By Dana Morgan-Barnes
How kindness creates return customers and fosters new business through referrals.
By Dana Morgan-Barnes
Why is being kind so good for business? It’s a known fact that we like doing business with people we know, like and trust.
Whether you are the CEO or the business owner, your example will lead your employees in the right direction. Kindness does not mean being best friends with each and every employee. It means a “hello”, a smile and if you can, remembering their name. Ensure employees know how to be kind to your clients. Often, being kind is perceived as wasting time.
Many years ago Penny worked in the Accounts Receivable department of a small manufacturing company. They had plenty of receivables but very little information on the companies. Name, address and phone number and sometimes the name of their accounts payable. As Penny contacted each company, she wrote notes. Basic information at first: who was she speaking to, were they stressed or pleasant. As time passed, Penny knew their spouses and children’s names, vacation spots, health and celebrations.
How you would feel if you received a call from “collections” and you hear: how’s your son’s baseball season going? Getting to know your clients builds trust.

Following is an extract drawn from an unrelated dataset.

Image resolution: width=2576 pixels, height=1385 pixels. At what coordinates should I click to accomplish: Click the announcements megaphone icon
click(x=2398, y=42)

Being able to build rapport and be sincerely interested in clients brought countless referrals and opened doors. What would happen to your sells if you just asked a few more questions about the person before offering your service? Be friendly: Being friendly builds rapport
You build rapport when you develop mutual trust, friendship and affinity with someone. This is beneficial to your business when it’s done with sincerity. Good interpersonal relationships and this opens many doors. Being friendly goes beyond the obligatory smile and “how are you?” This takes time, but pays off with loyal customers. Be friendly to your employees. Ask them questions, remember their names. It’s been said that an appreciated person will do more than expected. As a business owner, lead by example.

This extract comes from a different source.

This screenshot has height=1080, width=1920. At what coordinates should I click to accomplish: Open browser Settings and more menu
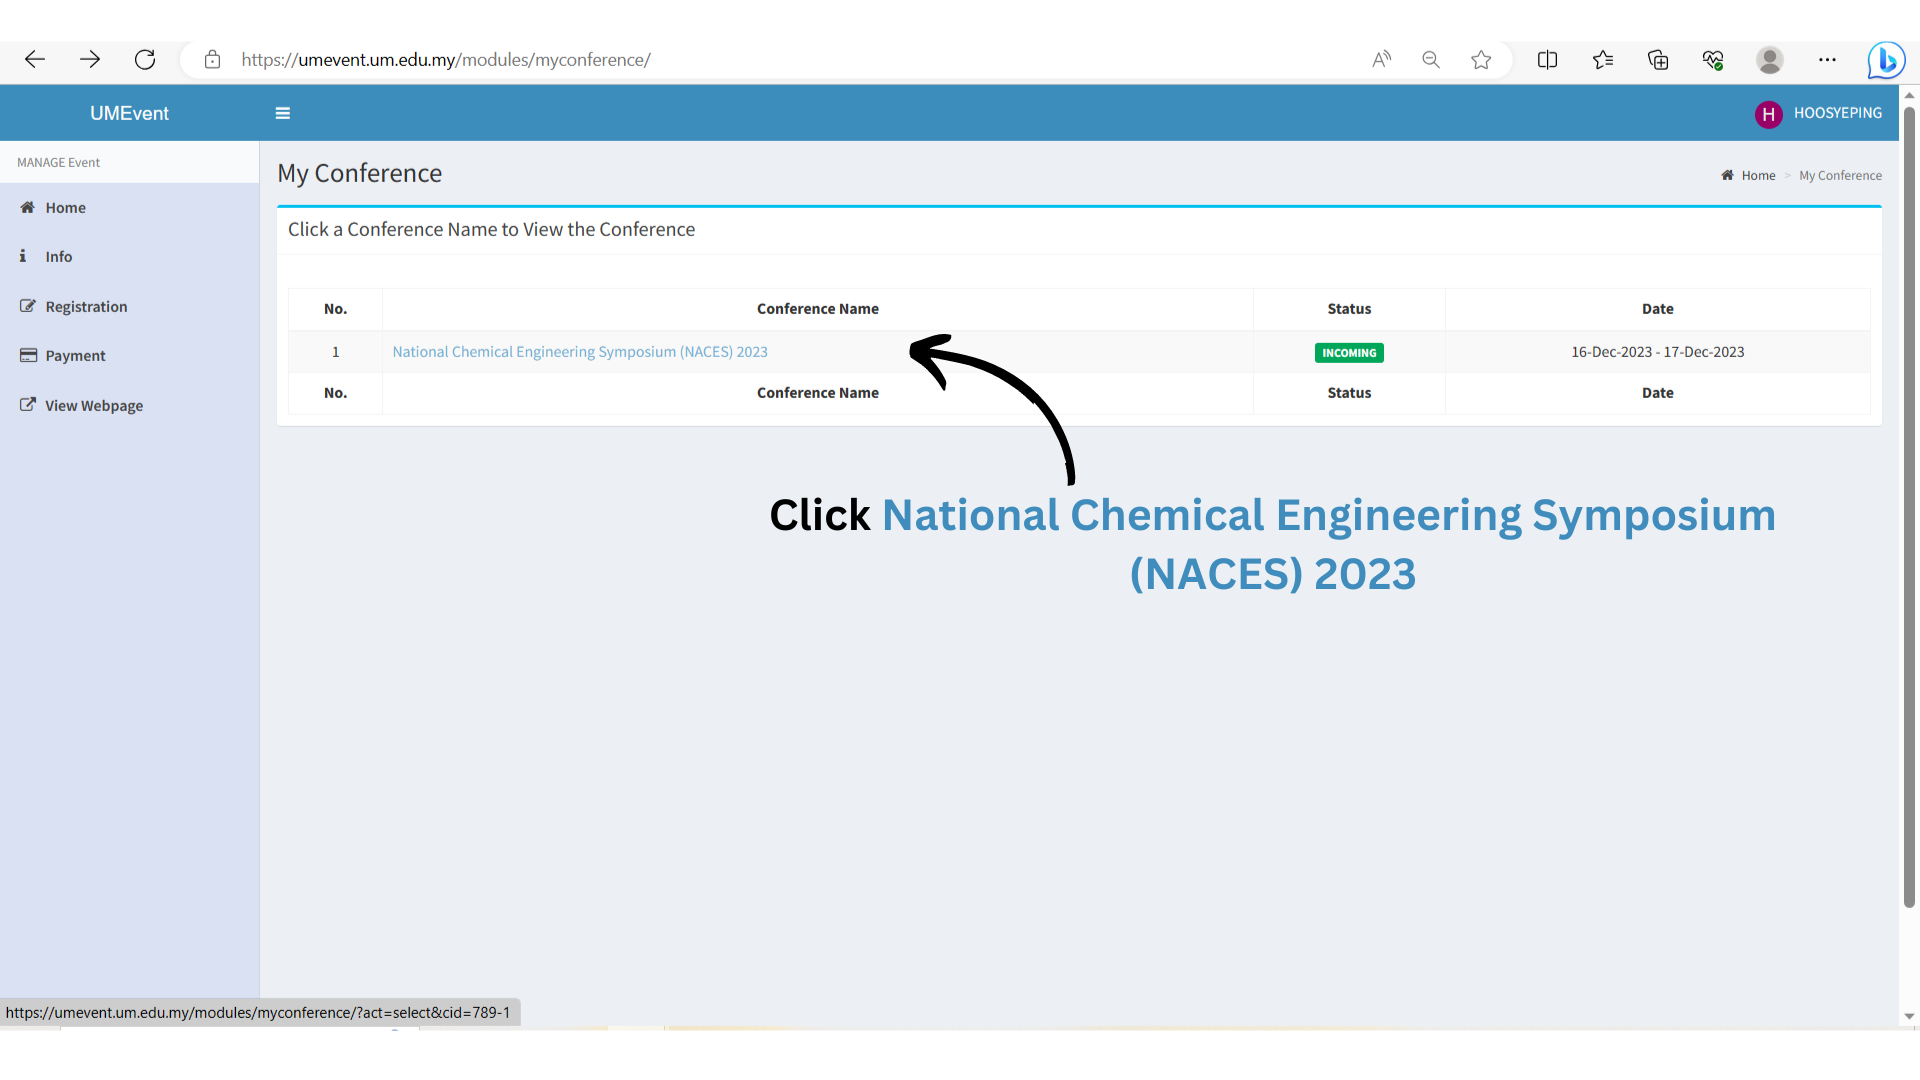coord(1827,60)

Be honest: You want to be the person your clients know they can trust.
People would rather hear “I don’t know, let me find out for you”, than something made up. Offer what you can deliver, when you can deliver it. Never paint a rosy picture just to get business. Charge a fair price: A client will find out soon enough if you over charged them. Advise your employees of sales, so they can pass the information along to the customers. Suggest the customer wait until the sale to buy and they will spread the word about your good customer service.
Be reliable: You can become your client’s best vendor just by following through.. Always return emails and voice mails. Communication should be your priority. When a promised delivery date can’t be fulfilled, reach out to the client to update them. Your proactivity can turn around a disappointed client. Give your client ample notice of office closures for holidays. Once a client knows they can count on you, they will return. Under promise and over deliver. An honest answer, even if it sends your customer elsewhere, can save a business relationship. Give your customers options; often they think they know what they want, but are unaware of what’s available. When a client appears with an ide,a show them how your company goes the extra mile to help.
Be of service: Service shows you care
Go a step beyond what your client is expecting. Providing service is about the customer, it is not about you. When a customer has an issue and needs you to find a solution, do not let them down. Do your best to find a workable solution for them. This may mean bringing someone else from your company to help out. Majority of clients will tell others about receiving great customer service. Make sure they are talking about you! A loyal customer feels valued. Service equals value.